Green Dreams, Dirty Dealings, and the Corporate Squeeze

by Lis Harris

Pub Date: March 11th, 2003
ISBN: 0-395-98417-3
Publisher: Houghton Mifflin

Create a clean, green paper mill in the heart of New York, adding jobs and dollars to a failing economy? Rare is the good idea that is realized without being made somehow less good.
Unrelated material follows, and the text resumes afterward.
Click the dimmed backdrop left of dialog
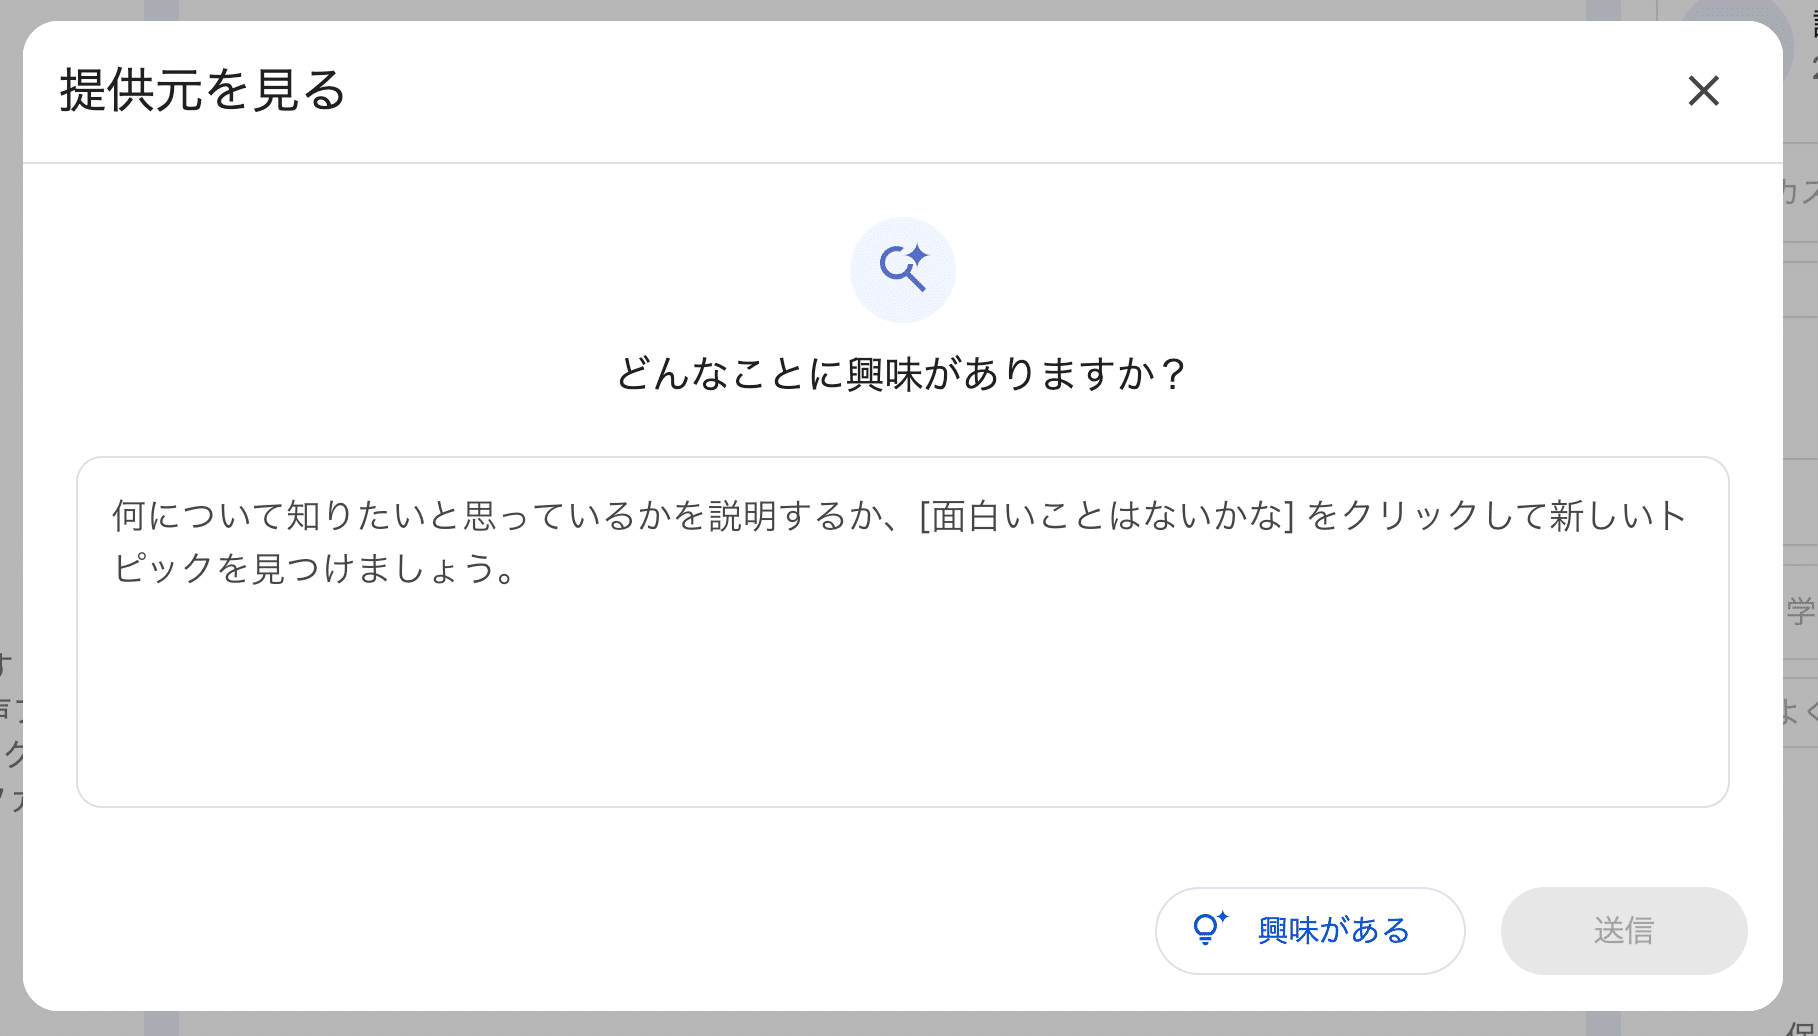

Or good and dead. So former New Yorker staffer Harris (Rules of Engagement, 1995, etc.) proves in this thoroughgoing account of good intentions, white papers, backroom dealing, and, in the end, sabotage. The hero of the tale is 30-ish Allen Hershkowitz, a scientist with the Natural Resources Defense Council who by dint of hard study and work had made himself one of the world’s leading authorities on recycling technologies. Inspired in part by the saga of the Mobro, a New York City garbage scow that in 1987 sailed the high seas seeking a place to deposit its noxious cargo, Hershkowitz concocted a plan by which an essentially abandoned plot of land in the Bronx could be remade into an environmentally progressive factory for de-inking and recycling used paper, which accounted for nearly half of the contents of America’s overflowing landfills and was New York’s biggest export. Hershkowitz recruited a stellar host of allies and even persuaded Maya Lin to design the new factory. But enter an opposing army of special interests, from NIMBY (and sometimes crooked) neighborhood associations to trade unions, from the mayor’s office (Rudy Giuliani comes in for a good shellacking here) to competing paper companies, all bent on either seizing a piece of the action or making sure that the Bronx Community Paper Company is stillborn. As the narrative unfolds, Hershkowitz’s idea is bled dry by a thousand paper cuts, an excruciating torture. Overly laden with detail, Harris’s account has its torturous moments as well, but in the end it adds up to a pointed case study in the conflicting priorities and unforeseen foes that any do-gooder is likely to face in advancing a just cause.

Of much interest to environmentalists, community planners, and policy wonks.